Judges have barred the expulsion of a group of Venezuelans detained in Texas while they review the case.
WashingtonThe United States Supreme Court has temporarily suspended the application of the Enemies of Aliens Act (Enemies of Aliens) to carry out deportations of immigrants. The temporary freeze was triggered by the case of a group of Venezuelans detained in Texas whom the Donald Trump administration wanted to deport on charges of belonging to the Tren de Aragua criminal gang—which the government has classified as a terrorist group, along with the Salvadoran MS-13. The immigrants' lawyers argued the imminent risk of their clients being expelled from the country without going through a judicial process required by the court itself in a previous ruling.
"The government is directed not to expel from the United States any member of the putative class of detainees until further order of this Court," states the Supreme Court ruling, which is not assigned to any of the justices. However, two justices, Clarence Thomas and Samuel Alito—both conservative—opposed the deportations.
Although the Supreme Court's decision seems contradictory to last week's ruling, which does supported the deportation of Venezuelans under the Foreign Enemies Act, follows the line of argument that opened that first ruling. The previous ruling addressed the precautionary measure that federal judge James Boasberg had imposed on Trump's invocation of the 1789 law to deport all individuals accused of belonging to the criminal gangs Tren de Aragua and MS-13. Even so, in that ruling, the Supreme Court avoided ruling on the substance of the matter—whether or not it is legal to use a law of war to deport migrants—and established that anyone prosecuted under the Alien Enemies Act must have a "reasonable period" to "effectively" challenge the application before expulsion. In other words, they must be guaranteed due process, something that the more than 200 Venezuelans and Salvadorans deported to the CECOT mega-prison on March 15 did not have.
Procedural Guarantees
The approval was celebrated by both the White House—because they believed it was in favor of federal judges who cannot dictate to the executive branch what to do—and by immigration lawyers—because it made clear the need for procedural safeguards in deportation proceedings and opened the door for the Supreme Court to rule on 1789. In Saturday's new ruling, the Supreme Court did precisely that: temporarily suspend the application of the law because the Trump administration had ignored these conditions of offering minimum procedural safeguards to some 50 Venezuelans it presumably wanted to deport to El Salvador this weekend. The American Civil Liberties Union had already obtained court orders in recent days prohibiting similar deportations under the Enemies of Aliens Act in other places such as New York, Denver, and Brownsville, Texas.
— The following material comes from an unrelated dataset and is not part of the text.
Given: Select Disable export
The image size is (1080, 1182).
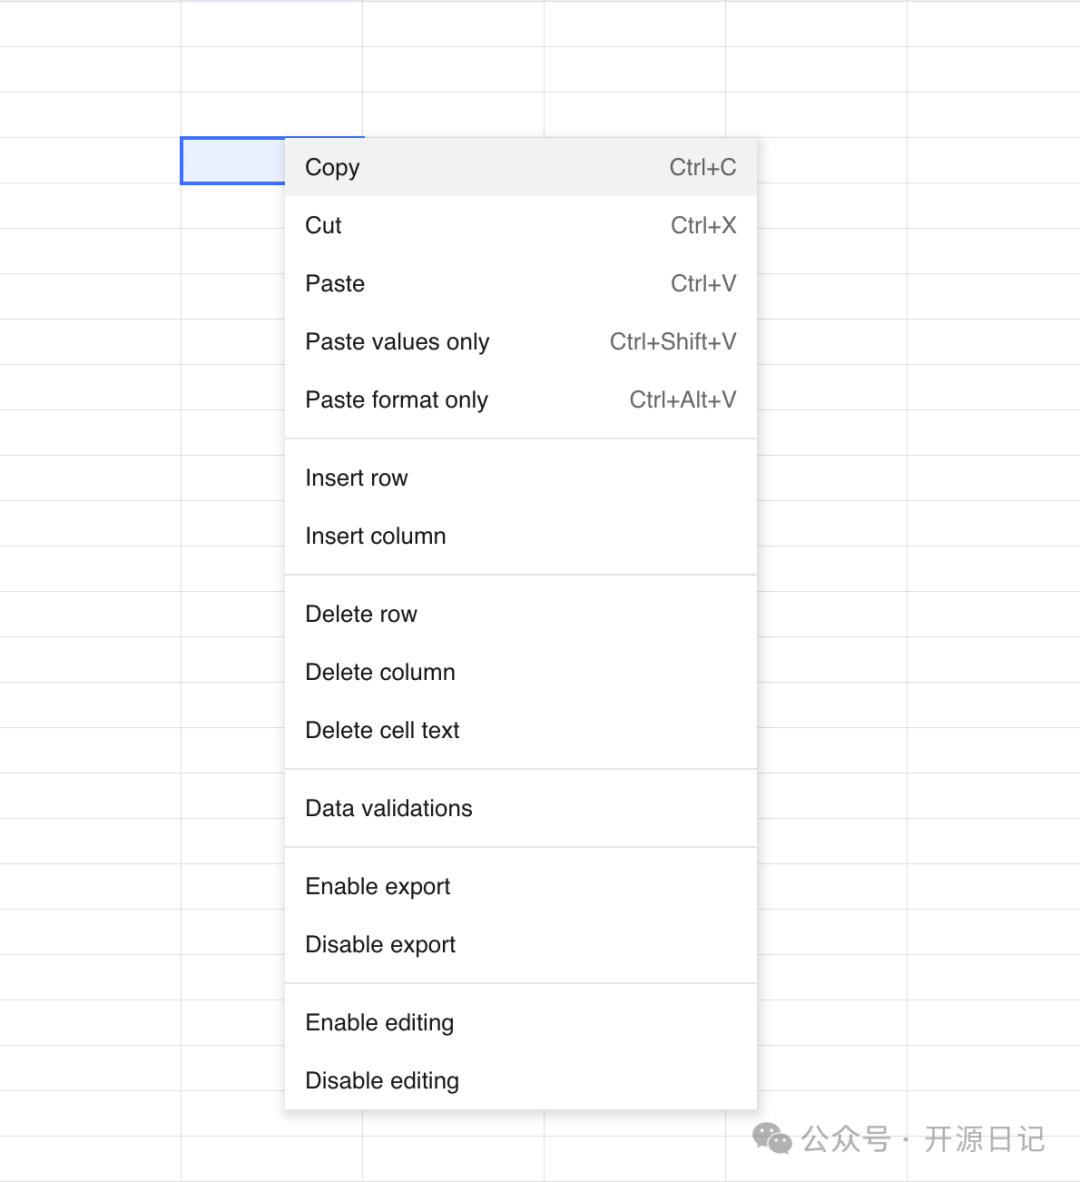Looking at the screenshot, I should point(380,944).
The judicial setback coincides with the White House's direct confrontation with another Supreme Court order in which asked the government to "facilitate" the return of Kilmar Abrego Garcia, who was deported "by mistake" in El Salvador with the March 15 flight. Although the administration acknowledged its error, it has now escalated its position and has gone from excusing itself by saying it has no power to return him. to say that he will not return it. The latest tense episode occurred when Maryland Senator Chris Van Hollen managed to meet with Abrego Garcia in El Salvador yesterday despite obstacles imposed by the Nayib Bukele administration. After the image became public, the White House changed its story and began claiming, without evidence, that Abrego is a member of the MS-13 gang, contradicting the court document in which the Justice Department recognized the expulsion of the man—who had been protected from deportation since 2019—as an "administrative error." In fact, the Justice Department fired the official who prepared the document acknowledging the error.